Riding the Titan II
Riding the tip of a 100-foot burning cylinder whose useful life is less than your average Marlboro is something you don't forget, even after three and a half decades.
- By D.C.Agle
- Air & Space magazine, September 1998
Once the Gemini's hatches were closed and locked just before launch, the busy throng that readied the spacecraft for orbit diminished dramatically--to two men and a machine that smelled slightly of plastic, sitting on top of a 150-ton intercontinental ballistic missile.
Recalling the launcher that powered all 10 manned Gemini spacecraft into orbit, two-time Gemini astronaut Pete Conrad says: "The thing about the Titan that I remember was somewhere in the count, like at T-minus-30 seconds, they open the oxidizer pre-valves. The oxidizer was all the way up in the tank, and that line runs all the way down through the fuel tank down to the base. So when they opened that thing up, you are sitting on top of this thing--you are not that far away--and you can hear it going glah-glah-glah-glah.
"The Saturn V was a great big hulk, you know," he says of the enormous launcher behind the Apollo moon missions, "and the engines are 365 feet away and you don't hear a lot of things happening. But the Titan wasn't that big. You can even feel it sway a little bit in the wind. I'll always remember that oxidizer pre-valve at 30 seconds. When you heard that you knew they were serious about sending you somewhere."
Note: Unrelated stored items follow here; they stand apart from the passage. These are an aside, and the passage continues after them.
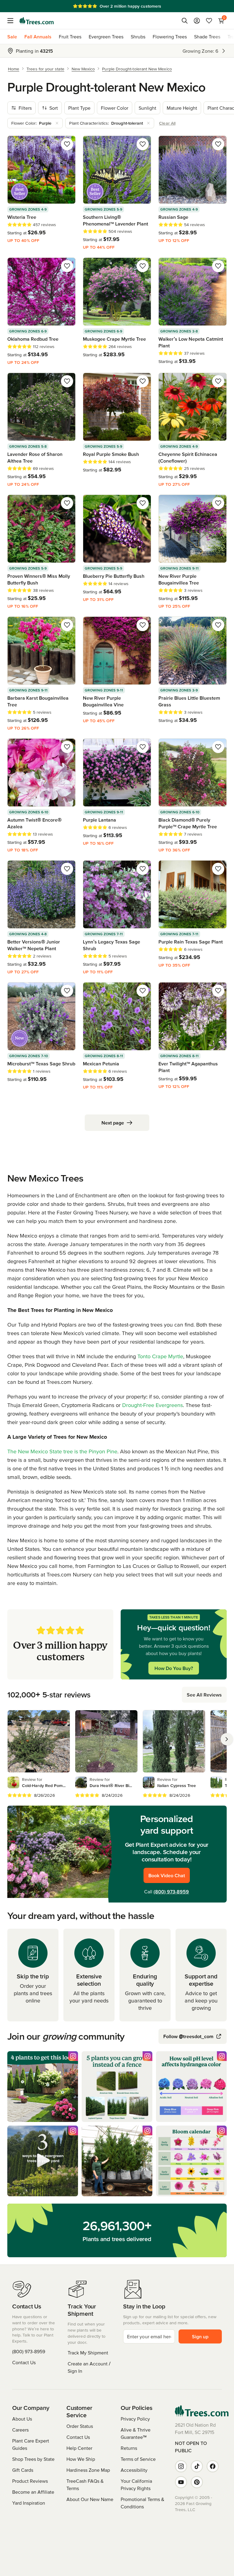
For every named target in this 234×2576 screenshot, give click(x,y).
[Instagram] (181, 2466)
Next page (112, 1122)
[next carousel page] (227, 1739)
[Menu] (12, 21)
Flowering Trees (170, 36)
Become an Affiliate (33, 2492)
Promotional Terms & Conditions (142, 2502)
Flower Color (114, 108)
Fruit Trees (70, 36)
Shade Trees (207, 36)
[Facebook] (213, 2466)
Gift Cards (22, 2470)
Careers (20, 2429)
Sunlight (147, 108)
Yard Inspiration (28, 2503)
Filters (25, 108)
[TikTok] (197, 2466)
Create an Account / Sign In (89, 2367)
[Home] (37, 21)
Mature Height (182, 108)
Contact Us (24, 2362)
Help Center (79, 2448)
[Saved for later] (67, 144)
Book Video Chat (166, 1875)
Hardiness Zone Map (88, 2470)
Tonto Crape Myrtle (160, 1356)
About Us (22, 2418)
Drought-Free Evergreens (152, 1405)
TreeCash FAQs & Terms (85, 2484)
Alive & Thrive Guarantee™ (136, 2433)
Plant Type (79, 108)
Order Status (79, 2426)
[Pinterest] (197, 2482)
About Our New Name (89, 2499)
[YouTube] (181, 2482)
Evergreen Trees (106, 36)
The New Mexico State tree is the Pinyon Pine (62, 1451)
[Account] (196, 20)
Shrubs (138, 36)
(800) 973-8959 (171, 1891)
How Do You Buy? (173, 1668)
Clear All (167, 123)
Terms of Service (138, 2459)
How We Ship (80, 2459)
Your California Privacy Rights (136, 2484)
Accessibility (134, 2470)
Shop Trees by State (33, 2459)
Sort (53, 108)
At the time it was chosen for Gemini duty, the Titan II was the most powerful rocket in America's inventory. An improved version of the Air Force's Titan I, it first flew successfully in March 1962. Unlike Project Mercury's Redstones and Atlases, as well as the later Saturn Vs, the Titan used room-temperature propellants called hypergolics, which ignite on contact. At T-minus-0, an electrical signal set things in motion by igniting two small cartridges in the Titan's two first-stage Aerojet engines. The gas from the cartridges started the Titan's turbopumps spinning, which in turn forced both fuel and oxidizer into the engine's combustion chambers. When combined, the hypergolics emitted only a relatively small white flame and a rosy cloud rather than the burst of orange flame and billowing smoke of Mercury and Apollo launches. Four seconds later, if all systems remained go, the bolts that anchored the Titan to the launch pad exploded and the Titan was on its way.
"A light came on in the spacecraft saying we had liftoff," Schirra says. "I heard from the blockhouse that the clock had started, which means we had lifted off. But I knew we had not lifted off. It was a gut feeling. Stafford didn't know what was going on but I had the experience of a Mercury flight and my butt told me we hadn't left the pad."
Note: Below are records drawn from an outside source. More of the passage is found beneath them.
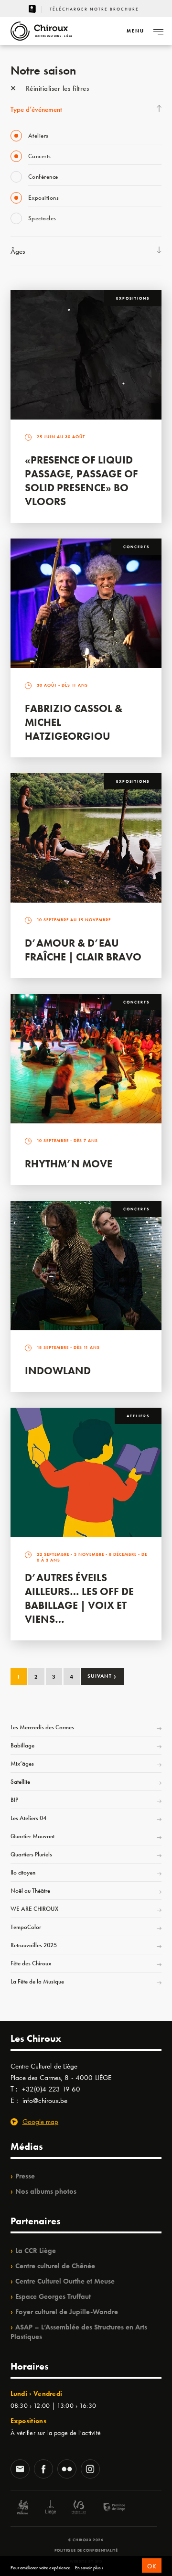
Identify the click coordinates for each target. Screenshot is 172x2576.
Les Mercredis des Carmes (42, 1727)
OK (151, 2566)
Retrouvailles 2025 (34, 1945)
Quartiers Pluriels (31, 1854)
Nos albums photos (45, 2191)
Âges (18, 251)
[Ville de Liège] (51, 2508)
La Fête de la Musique (37, 1981)
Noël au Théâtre (30, 1890)
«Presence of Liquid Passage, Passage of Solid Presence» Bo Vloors (81, 480)
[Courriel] (20, 2469)
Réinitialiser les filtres (56, 88)
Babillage (22, 1745)
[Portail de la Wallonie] (22, 2508)
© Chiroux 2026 (85, 2539)
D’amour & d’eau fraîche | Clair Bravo (83, 950)
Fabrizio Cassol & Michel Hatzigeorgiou (73, 722)
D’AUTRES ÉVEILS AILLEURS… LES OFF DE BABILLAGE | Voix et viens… (79, 1598)
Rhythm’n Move (68, 1164)
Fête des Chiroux (31, 1963)
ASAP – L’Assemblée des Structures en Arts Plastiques (79, 2331)
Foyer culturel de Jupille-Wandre (66, 2312)
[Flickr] (66, 2469)
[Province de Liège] (107, 2508)
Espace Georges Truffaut (53, 2296)
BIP (14, 1800)
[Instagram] (90, 2469)
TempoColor (26, 1927)
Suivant (102, 1676)
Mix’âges (22, 1763)
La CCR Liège (35, 2250)
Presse (25, 2176)
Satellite (20, 1782)
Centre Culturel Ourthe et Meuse (65, 2281)
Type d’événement (36, 109)
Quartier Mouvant (32, 1836)
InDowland (58, 1371)
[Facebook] (43, 2469)
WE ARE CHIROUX (34, 1909)
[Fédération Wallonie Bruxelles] (79, 2508)
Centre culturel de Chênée (55, 2266)
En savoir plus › (89, 2568)
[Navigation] (158, 31)
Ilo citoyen (23, 1872)
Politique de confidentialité (86, 2550)
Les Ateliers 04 (28, 1818)
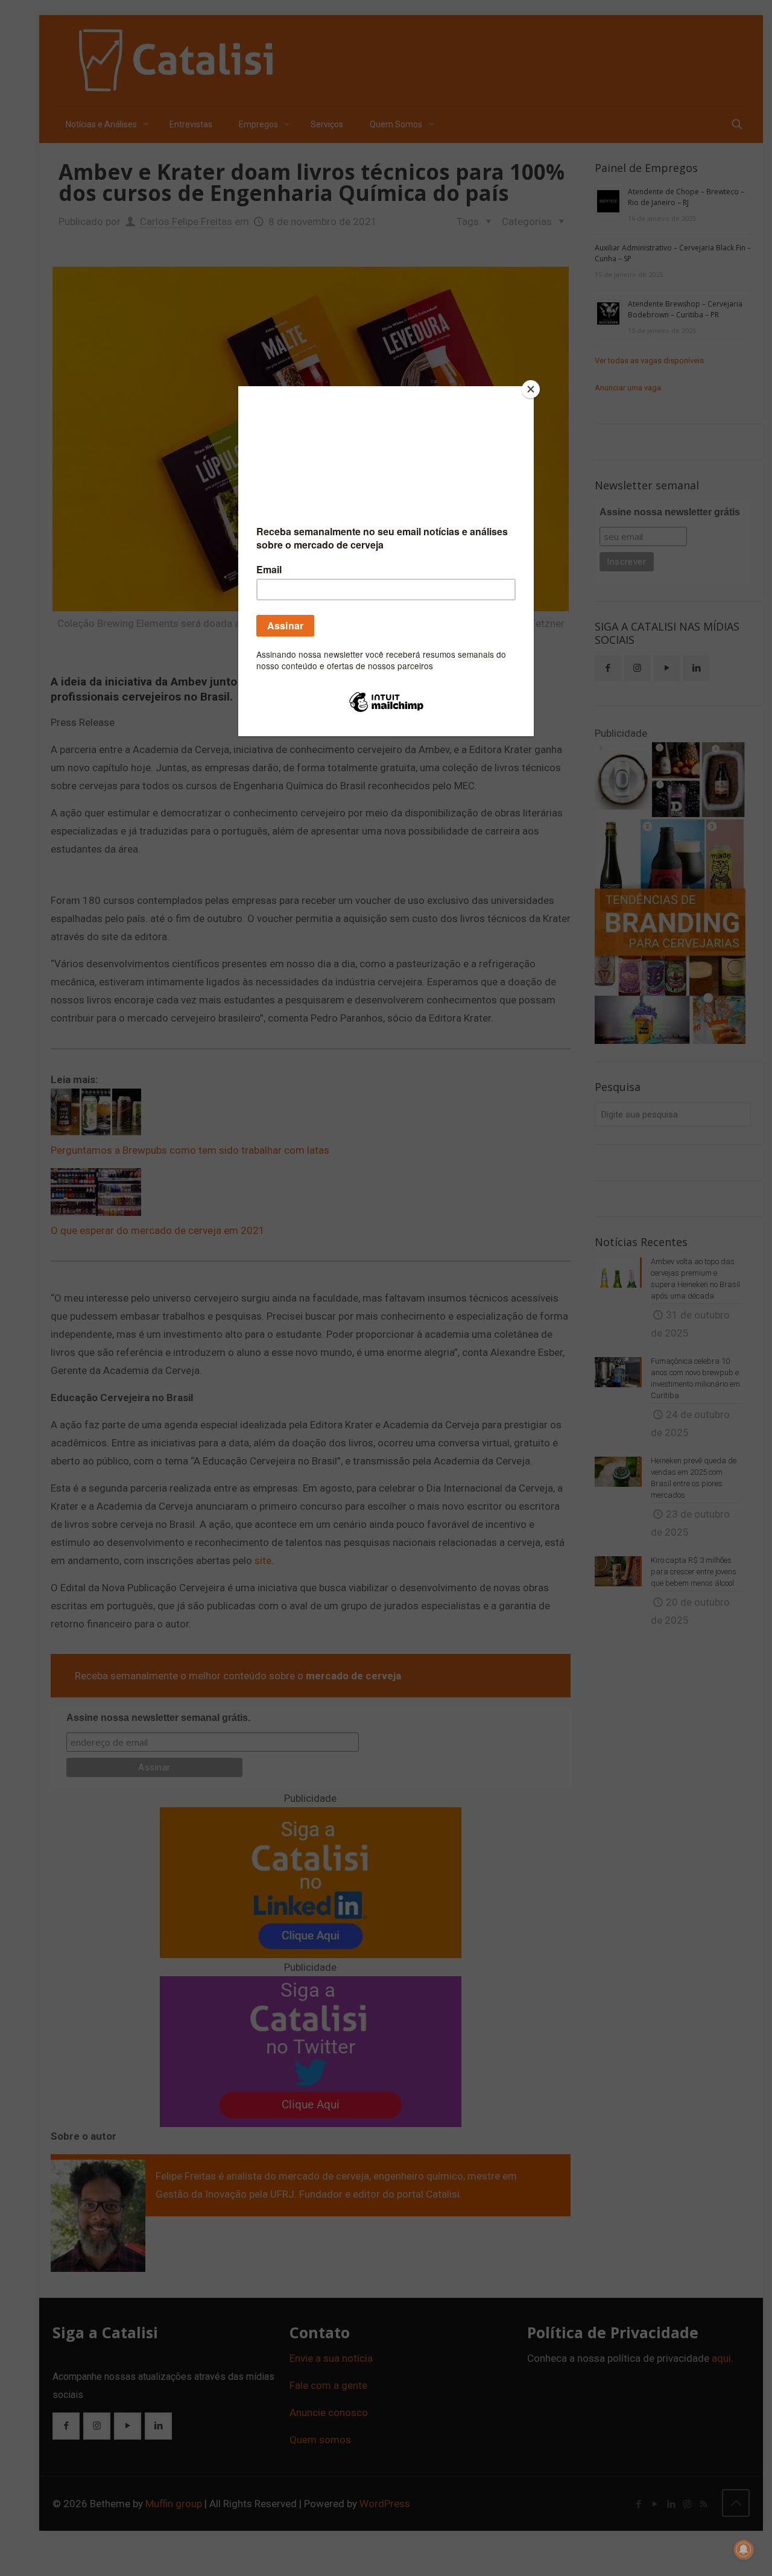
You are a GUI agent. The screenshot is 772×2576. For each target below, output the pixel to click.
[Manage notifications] (743, 2549)
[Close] (531, 389)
Schirra's butt was right. A small electrical connector had vibrated loose a split-second before launch, sending a spurious shutdown signal to the Titan's first-stage engines. Had the Titan actually left the pad before engine cutoff, the missile would have toppled over, engulfing Schirra and Stafford in flames. If so, their only chance at survival would have been the Gemini's untried ejection seats.